Fiquei a pensar sobre uma classe profissional que é um potencial canal de informação. Quantas pessoas transportarão por dia, que funcionam como depósito de toda a informação e contra-informação que habitam nas suas cabeças? São verdadeiros “influencers” urbanos, mesmo sem ninguém lhes pedir opinião. Transportam desconhecidos e arriscam a tecer considerações pesadas/polémicas sobre a sociedade e a política, que podem ser contrárias à opinião dos passageiros. Penso que eles consideram, que todos os seus passageiros deverão pensar como eles.

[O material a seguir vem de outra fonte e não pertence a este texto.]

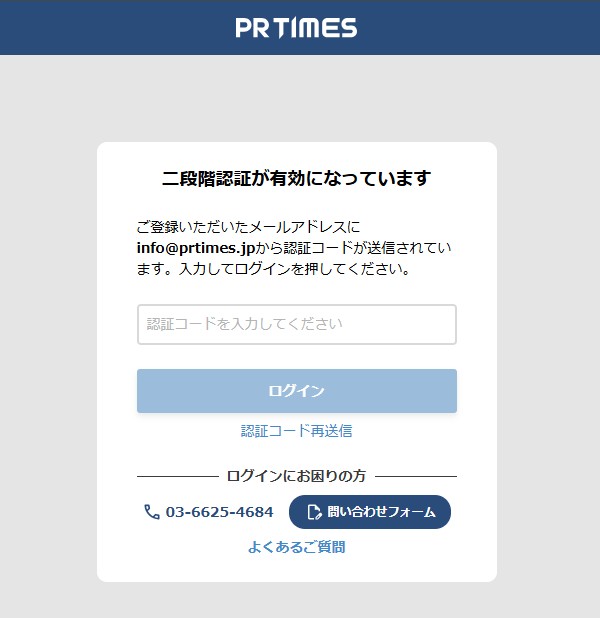Click the PR TIMES logo in header

point(296,27)
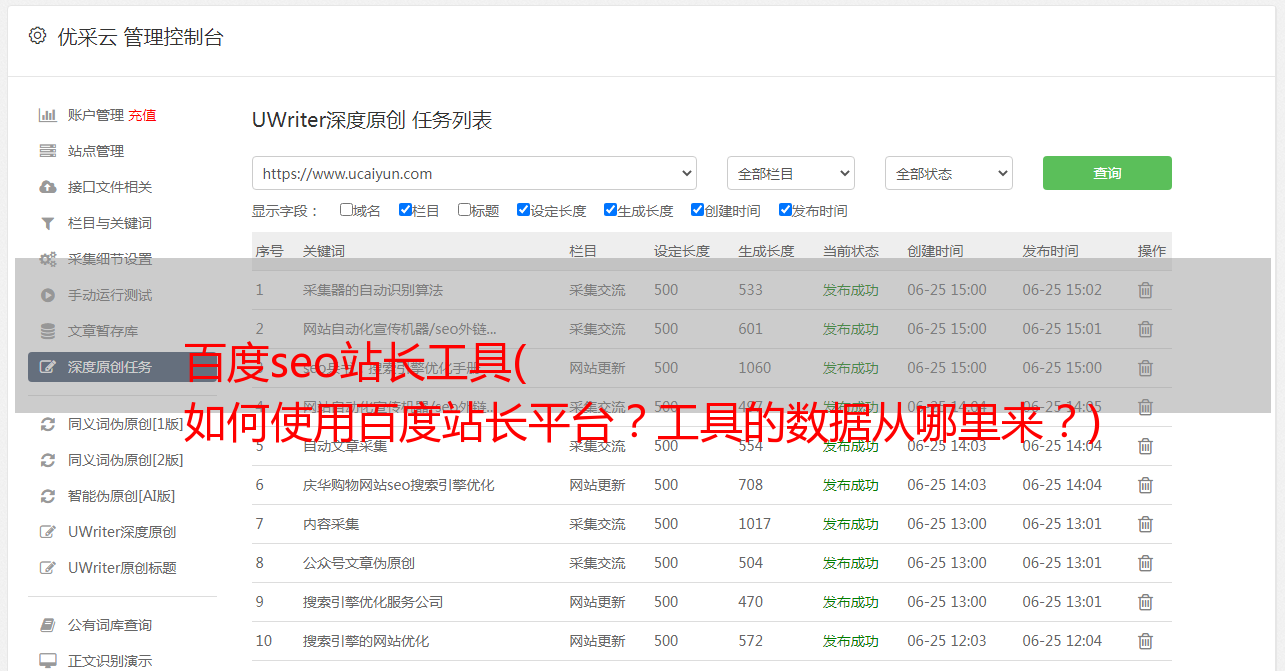Click trash icon for row 10 搜索引擎的网站优化

(x=1145, y=641)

Não sei se o discurso será sempre o mesmo, mas provavelmente, sim, adaptado às notícias do dia, interceptado por uma voz feminina da central de táxis, que pede urgentemente uma viatura para a rua x. A conversa, deste último, foi mais um monólogo do que um diálogo, porque ele questionava e respondia, parecendo-me haver ali uma azia constante e descontrolada, contra tudo, provocada provavelmente por excesso de horas de trabalho a tentar safar-se do trânsito caótico e muito condicionado, no centro da cidade, completamente lotada de automóveis e de turistas.

Nota: No meu último texto figura um erro de palmatória, devido à escrita inteligente do telemóvel, que selecciona a palavra que eu utilizo em geometria, com frequência. Em vez de “cotas”, deve ler-se “quotas”.